Un prix exorbitant à payer
Les incertitudes continuent de planer sur les perspectives d’une amélioration économique tant qu’aucune solution politique n’est trouvée. Dans ce « contexte embrouillé, le recours à l’institution financière mondiale n’est pas possible, étant donné la décision internationale prise en 2021 de couper le financement » au gouvernement soudanais, analyse Qamar Mohamed. « Certains impacts non désirables sur l’économie soudanaise se sont fait déjà sentir. Ils s’ajoutent au comportement des consommateurs qui accourent pour se procurer les denrées essentielles. Il y a également une défaillance des infrastructures dans les différents secteurs », explique-t-elle.
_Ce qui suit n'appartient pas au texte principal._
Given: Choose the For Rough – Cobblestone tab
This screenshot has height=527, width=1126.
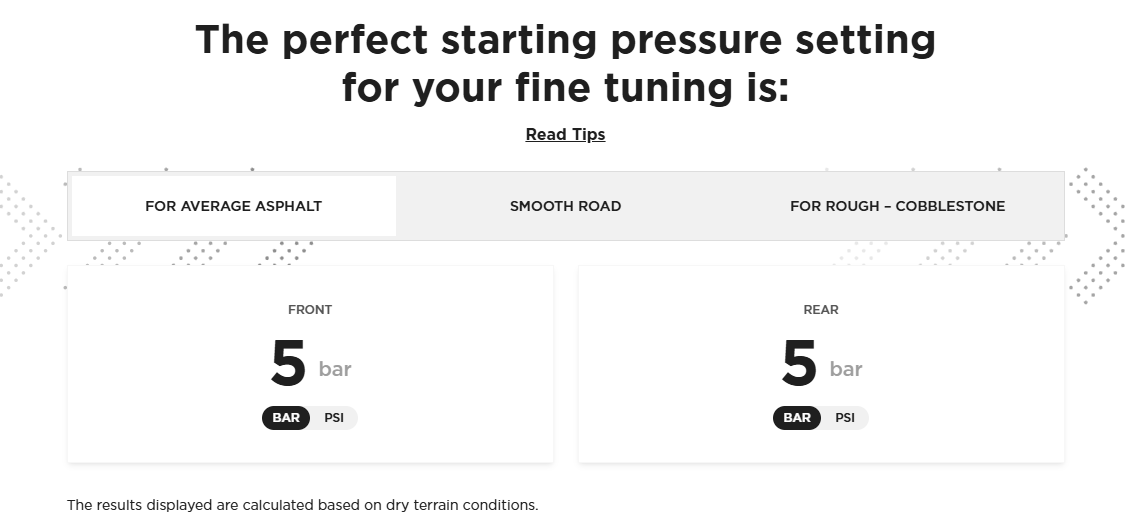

A une échelle plus large, Mohamed Shadi prévoit des impacts économiques plus radicaux au niveau des exportations pétrolières qui constituent 90 % du total des exportations et 50 % des revenus budgétaires. L’un des flux les plus importants d’entrée de devises pour l’économie soudanaise est l’oléoduc du Grand Nil, qui transporte le pétrole du Soudan et du Soudan du Sud à l’étranger à travers Marsa Al-Bashir à 24 km au sud de Port-Soudan. D’après Shadi, ce pipeline est très important pour l’économie soudanaise car il transporte 132 000 barils par jour, constituant une partie essentielle des revenus du Soudan avec les frais de transit sur le pétrole sud-soudanais.
« Le problème est que ce pipeline se termine dans l’est du Soudan, où le peuple Beja a des velléités séparatistes et appelle à l’autonomie. Le pipeline a été perturbé plus d’une fois en raison des protestations », explique l’expert qui met en relief le danger qui couve pour les cinq raffineries de pétrole que possède le Soudan. Il estime que ces raffineries seront la scène d’affrontements sanglants en raison de leur importance stratégique. La plus grande est à Khartoum avec une capacité de 100 000 barils par jour. « La deuxième raffinerie la plus importante est située au Port-Soudan, et elle produit 22 000 barils par jour, mais est suspendue en raison de l’affaire de Beja, et c’est l’une des causes les plus importantes du dilemme énergétique au Soudan. Il ne reste que la raffinerie d’Obeid, qui produit seulement 10 000 barils par jour. Si la raffinerie de Khartoum est endommagée, le Soudan tombera dans une grave crise, en particulier en ce qui concerne le pain, qui pose déjà d’énormes problèmes », conclut-il.